◆ Extract provided:
□ □ □

MIRACLE MILE is very simply the most frightening, touching, funny, thought provoking, romantic,(did I say frightening?) movie you are ever going to see. Writer/director Steve DeJarnatt has crafted a nearly perfect film that keeps you wondering up until the very end whether Harry is truly the harbinger of doom or the first victim of a horrible prank, a real life Chicken Little whose unwitting participation in a very sick joke will cause the death of countless numbers of innocent people. He's aided by a cast that can't help but elict the audience's immediate sympathies. Anthony Edwards plays the likeable, good natured Harry Washello who is very much the everyman, unable to control the events around him but determined to at least be with the woman he loves now that he has finally found her. Mare Winningham has that sort of oddball vibe that is needed for the role of a woman who can fall in love at first sight, and she is charmingly kookie as Julie. The only other characters of any real consequence are Julie's embittered grandparents (played by John Agar and Lou Hancock) who haven't spoken for 15 years but are as much in love as ever, and Mykel T. Williamson as a petty crook who named Wilson who gets caught up in Harry's nightmare via a chance meeting on a freeway ramp. Even the film's musical score by Tangerine Dream, which is something I ordinarily would never even notice much less mention, is exceptionally effective. It deserves special recognition for creating the tense and eerie mood that enables the film to succeed in hitting us where we live.
SPOLIER SECTION
The ending of this film is beautifully constructed, it takes us right back to the beginning in every sense. Not only are we back in the La Brea tar pits, not only are we seeing the end of our own species as we saw the end of the dinosaurs and the mammoths portrayed earlier, we are also back to the beginning of Harry and Julie's relationship--back to the place where they first met, and maybe we are also back to the dawn of creation in a sense as well.
Trying to calm Julie who is hysterical as the helicopter sinks into the tar pit Harry says hopefully, "Maybe we'll take a direct hit! It'll metamorphosize us. Superman, he can take a lump of coal, he can squeeze it and make a diamond."

□ □ □

◆ Data supplied:
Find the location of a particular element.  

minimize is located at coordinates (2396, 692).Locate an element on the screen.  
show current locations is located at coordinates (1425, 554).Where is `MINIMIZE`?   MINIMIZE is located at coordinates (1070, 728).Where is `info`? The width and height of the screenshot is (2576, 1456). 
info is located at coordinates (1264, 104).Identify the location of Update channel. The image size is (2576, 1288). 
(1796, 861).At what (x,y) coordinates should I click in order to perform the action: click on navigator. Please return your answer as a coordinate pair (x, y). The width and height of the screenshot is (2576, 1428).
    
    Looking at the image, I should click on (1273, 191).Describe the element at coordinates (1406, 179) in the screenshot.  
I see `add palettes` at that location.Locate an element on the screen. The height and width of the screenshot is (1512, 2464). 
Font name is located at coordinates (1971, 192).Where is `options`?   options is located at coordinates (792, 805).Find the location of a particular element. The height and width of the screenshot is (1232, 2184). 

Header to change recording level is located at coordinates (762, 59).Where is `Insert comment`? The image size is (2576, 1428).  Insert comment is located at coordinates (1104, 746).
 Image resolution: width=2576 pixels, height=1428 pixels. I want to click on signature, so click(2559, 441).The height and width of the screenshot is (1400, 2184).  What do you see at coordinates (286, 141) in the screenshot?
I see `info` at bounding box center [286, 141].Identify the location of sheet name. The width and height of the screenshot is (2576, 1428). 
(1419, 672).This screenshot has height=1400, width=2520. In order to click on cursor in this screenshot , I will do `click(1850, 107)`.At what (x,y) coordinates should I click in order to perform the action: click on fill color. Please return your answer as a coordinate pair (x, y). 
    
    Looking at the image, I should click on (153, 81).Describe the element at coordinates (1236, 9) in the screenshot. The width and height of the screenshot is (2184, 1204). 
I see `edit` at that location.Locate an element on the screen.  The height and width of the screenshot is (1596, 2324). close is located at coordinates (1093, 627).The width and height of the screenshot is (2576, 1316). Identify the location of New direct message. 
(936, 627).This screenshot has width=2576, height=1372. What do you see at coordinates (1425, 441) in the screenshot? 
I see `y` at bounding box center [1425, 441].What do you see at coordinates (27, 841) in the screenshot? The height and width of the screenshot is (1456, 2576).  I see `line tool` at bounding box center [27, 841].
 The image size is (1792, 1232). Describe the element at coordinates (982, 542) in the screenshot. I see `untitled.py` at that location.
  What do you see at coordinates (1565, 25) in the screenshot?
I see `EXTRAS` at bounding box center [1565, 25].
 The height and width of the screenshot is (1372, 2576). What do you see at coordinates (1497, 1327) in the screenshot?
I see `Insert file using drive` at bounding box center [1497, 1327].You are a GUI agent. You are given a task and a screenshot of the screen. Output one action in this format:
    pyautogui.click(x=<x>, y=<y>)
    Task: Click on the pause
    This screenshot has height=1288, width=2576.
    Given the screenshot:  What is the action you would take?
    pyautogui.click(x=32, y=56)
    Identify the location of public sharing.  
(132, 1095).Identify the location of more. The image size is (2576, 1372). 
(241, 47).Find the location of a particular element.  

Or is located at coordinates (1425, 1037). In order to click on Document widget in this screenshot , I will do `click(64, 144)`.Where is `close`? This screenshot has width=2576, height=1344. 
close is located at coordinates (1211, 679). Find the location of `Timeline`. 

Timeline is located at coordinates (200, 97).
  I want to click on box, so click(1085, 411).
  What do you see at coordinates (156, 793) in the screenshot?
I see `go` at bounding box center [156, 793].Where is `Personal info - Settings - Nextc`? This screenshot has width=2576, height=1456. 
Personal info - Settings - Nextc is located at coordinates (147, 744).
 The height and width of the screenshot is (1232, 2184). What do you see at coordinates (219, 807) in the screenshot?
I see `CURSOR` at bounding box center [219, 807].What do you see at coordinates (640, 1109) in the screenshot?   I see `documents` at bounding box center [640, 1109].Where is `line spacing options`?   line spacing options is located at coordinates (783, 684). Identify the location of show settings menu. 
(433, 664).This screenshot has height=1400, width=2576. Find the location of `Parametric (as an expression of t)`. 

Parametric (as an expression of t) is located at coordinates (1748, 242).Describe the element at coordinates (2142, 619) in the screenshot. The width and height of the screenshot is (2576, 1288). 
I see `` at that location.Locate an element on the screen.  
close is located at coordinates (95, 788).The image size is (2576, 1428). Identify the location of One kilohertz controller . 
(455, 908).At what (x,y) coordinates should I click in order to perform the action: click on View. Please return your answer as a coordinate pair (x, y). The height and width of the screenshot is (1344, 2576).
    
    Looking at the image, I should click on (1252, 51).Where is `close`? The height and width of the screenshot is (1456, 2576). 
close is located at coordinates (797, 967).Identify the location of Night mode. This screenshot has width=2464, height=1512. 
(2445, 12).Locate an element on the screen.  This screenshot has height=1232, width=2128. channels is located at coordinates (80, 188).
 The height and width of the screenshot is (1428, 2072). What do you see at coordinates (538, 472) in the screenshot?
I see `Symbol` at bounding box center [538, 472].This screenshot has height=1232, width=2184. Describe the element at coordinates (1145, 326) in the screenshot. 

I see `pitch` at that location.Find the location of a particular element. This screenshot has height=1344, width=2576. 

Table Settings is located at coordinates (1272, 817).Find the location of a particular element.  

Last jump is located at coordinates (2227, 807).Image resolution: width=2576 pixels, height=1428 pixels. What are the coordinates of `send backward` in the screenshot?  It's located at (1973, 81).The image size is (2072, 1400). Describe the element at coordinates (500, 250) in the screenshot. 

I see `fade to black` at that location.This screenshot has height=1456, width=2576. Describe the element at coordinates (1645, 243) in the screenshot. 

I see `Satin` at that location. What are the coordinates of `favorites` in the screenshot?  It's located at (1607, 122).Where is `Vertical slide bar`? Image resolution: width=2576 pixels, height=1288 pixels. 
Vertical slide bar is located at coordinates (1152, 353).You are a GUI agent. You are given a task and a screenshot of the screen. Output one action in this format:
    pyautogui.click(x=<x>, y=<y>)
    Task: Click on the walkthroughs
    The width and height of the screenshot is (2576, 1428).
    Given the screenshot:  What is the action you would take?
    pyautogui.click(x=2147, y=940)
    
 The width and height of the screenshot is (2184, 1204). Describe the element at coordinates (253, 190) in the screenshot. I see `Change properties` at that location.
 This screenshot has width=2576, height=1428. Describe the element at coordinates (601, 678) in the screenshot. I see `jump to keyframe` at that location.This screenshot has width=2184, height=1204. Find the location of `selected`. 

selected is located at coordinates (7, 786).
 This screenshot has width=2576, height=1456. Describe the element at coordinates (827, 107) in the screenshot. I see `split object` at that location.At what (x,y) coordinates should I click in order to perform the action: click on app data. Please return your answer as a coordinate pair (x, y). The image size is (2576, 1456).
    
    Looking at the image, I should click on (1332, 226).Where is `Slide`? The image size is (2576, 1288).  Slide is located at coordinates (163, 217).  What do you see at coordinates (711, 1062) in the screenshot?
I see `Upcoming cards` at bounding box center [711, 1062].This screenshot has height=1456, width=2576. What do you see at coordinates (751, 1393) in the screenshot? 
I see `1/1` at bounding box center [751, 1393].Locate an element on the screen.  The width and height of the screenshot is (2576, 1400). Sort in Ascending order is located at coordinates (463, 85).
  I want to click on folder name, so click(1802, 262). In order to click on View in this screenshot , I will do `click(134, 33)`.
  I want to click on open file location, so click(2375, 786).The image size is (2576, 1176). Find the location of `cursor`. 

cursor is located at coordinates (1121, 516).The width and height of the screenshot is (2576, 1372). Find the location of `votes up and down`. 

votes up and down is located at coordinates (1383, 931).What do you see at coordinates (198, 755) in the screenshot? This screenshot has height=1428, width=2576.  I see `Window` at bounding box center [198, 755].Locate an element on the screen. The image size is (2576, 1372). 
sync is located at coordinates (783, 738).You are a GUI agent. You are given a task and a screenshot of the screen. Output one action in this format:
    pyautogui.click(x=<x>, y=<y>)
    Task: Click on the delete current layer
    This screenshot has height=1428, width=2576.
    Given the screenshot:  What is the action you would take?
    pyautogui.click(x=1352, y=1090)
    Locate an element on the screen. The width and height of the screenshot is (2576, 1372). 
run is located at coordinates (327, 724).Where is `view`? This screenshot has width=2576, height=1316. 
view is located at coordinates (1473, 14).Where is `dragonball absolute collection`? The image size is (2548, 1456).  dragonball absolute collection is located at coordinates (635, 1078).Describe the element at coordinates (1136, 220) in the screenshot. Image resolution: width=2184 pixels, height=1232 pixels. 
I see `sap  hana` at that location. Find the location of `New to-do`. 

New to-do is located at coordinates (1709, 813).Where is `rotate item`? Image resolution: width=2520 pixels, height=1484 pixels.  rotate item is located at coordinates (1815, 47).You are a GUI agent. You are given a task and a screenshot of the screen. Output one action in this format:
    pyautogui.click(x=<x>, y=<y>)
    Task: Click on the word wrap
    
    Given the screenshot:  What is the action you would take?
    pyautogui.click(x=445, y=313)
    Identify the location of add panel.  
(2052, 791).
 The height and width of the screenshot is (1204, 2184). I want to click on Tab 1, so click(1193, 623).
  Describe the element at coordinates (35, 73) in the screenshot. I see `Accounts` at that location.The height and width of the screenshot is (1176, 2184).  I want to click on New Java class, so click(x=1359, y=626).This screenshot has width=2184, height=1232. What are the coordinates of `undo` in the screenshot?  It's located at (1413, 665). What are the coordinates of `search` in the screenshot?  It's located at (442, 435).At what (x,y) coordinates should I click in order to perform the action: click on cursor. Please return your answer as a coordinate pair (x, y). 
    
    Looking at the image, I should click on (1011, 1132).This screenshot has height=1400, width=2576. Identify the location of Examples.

□ □ □

◆ Work task: Reproduce verbatim the passage of the Miracle Mile review above, starting with "SPOLIER SECTION" and going on through "sense as well.".

◆ Task solution:
SPOLIER SECTION
The ending of this film is beautifully constructed, it takes us right back to the beginning in every sense. Not only are we back in the La Brea tar pits, not only are we seeing the end of our own species as we saw the end of the dinosaurs and the mammoths portrayed earlier, we are also back to the beginning of Harry and Julie's relationship--back to the place where they first met, and maybe we are also back to the dawn of creation in a sense as well.